Saved data entries:
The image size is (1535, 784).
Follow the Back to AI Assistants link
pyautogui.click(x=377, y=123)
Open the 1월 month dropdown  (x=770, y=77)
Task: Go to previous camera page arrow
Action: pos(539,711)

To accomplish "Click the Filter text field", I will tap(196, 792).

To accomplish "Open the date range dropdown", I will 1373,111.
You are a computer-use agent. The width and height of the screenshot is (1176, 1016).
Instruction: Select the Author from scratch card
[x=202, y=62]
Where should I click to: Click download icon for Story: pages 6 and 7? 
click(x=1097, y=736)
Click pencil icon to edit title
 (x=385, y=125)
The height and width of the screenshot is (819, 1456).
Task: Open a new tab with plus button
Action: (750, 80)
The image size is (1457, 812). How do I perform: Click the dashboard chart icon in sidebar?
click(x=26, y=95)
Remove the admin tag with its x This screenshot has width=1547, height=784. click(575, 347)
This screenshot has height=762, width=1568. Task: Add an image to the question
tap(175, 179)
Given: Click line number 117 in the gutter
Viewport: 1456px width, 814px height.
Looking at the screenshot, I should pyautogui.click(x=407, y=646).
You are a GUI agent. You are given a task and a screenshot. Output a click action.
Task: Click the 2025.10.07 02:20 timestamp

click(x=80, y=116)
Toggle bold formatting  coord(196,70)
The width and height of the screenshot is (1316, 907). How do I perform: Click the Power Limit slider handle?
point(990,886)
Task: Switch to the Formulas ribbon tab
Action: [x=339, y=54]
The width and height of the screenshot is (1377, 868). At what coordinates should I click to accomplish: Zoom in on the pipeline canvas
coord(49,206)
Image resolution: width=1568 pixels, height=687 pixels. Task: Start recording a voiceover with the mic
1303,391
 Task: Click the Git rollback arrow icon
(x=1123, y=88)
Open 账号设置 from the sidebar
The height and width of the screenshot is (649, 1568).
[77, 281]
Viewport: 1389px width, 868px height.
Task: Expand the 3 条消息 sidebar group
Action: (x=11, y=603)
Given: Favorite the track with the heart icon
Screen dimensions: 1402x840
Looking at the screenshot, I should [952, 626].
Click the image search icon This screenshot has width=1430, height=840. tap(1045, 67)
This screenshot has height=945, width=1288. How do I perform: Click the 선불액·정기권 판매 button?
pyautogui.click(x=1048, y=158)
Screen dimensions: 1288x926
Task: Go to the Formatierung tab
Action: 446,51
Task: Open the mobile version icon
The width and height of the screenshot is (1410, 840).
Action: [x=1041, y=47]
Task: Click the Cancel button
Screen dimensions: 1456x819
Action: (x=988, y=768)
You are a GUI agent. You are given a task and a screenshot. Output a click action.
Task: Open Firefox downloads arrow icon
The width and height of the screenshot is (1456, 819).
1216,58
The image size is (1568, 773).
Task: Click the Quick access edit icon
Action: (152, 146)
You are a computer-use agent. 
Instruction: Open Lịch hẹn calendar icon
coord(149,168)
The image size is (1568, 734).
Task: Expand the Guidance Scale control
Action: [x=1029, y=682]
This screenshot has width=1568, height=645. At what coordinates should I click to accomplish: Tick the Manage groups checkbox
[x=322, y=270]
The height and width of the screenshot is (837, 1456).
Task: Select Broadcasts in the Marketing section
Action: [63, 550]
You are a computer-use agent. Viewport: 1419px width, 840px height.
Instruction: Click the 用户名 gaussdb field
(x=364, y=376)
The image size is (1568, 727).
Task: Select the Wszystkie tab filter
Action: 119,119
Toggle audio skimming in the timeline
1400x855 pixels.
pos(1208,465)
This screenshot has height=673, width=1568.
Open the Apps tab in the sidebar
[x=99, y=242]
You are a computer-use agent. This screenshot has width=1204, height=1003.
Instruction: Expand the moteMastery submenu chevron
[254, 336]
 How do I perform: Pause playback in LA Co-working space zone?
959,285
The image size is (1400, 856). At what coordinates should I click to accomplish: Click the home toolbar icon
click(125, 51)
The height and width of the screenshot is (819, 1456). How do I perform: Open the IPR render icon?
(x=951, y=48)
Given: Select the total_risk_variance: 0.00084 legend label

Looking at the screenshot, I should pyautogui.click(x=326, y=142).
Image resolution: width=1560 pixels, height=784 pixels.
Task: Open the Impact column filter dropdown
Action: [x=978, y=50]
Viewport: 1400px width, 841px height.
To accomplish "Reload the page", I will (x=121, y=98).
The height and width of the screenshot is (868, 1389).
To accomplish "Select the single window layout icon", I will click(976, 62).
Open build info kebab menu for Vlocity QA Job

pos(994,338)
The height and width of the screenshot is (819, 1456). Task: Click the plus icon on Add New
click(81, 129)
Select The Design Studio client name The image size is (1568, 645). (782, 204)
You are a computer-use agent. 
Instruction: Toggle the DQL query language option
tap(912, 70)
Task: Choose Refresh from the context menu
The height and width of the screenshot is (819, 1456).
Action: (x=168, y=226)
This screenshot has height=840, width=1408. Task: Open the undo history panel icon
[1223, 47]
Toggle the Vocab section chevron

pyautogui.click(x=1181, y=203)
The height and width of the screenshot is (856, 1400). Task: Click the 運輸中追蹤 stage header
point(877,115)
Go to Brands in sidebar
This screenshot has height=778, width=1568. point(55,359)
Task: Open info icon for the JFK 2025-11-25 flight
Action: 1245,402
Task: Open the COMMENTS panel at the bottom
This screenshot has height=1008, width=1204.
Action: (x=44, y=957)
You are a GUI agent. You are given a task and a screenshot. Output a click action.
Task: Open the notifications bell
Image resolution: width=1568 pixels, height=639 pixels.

> PROBLEM REQUIREMENTS:
Check each line of the entries above, and show every one holding the word "computer".

> EXERCISE ANSWER:
You are a computer-use agent. The width and height of the screenshot is (1176, 1016).
You are a computer-use agent. 
You are a computer-use agent. Viewport: 1419px width, 840px height.
You are a computer-use agent. This screenshot has width=1204, height=1003.
You are a computer-use agent. 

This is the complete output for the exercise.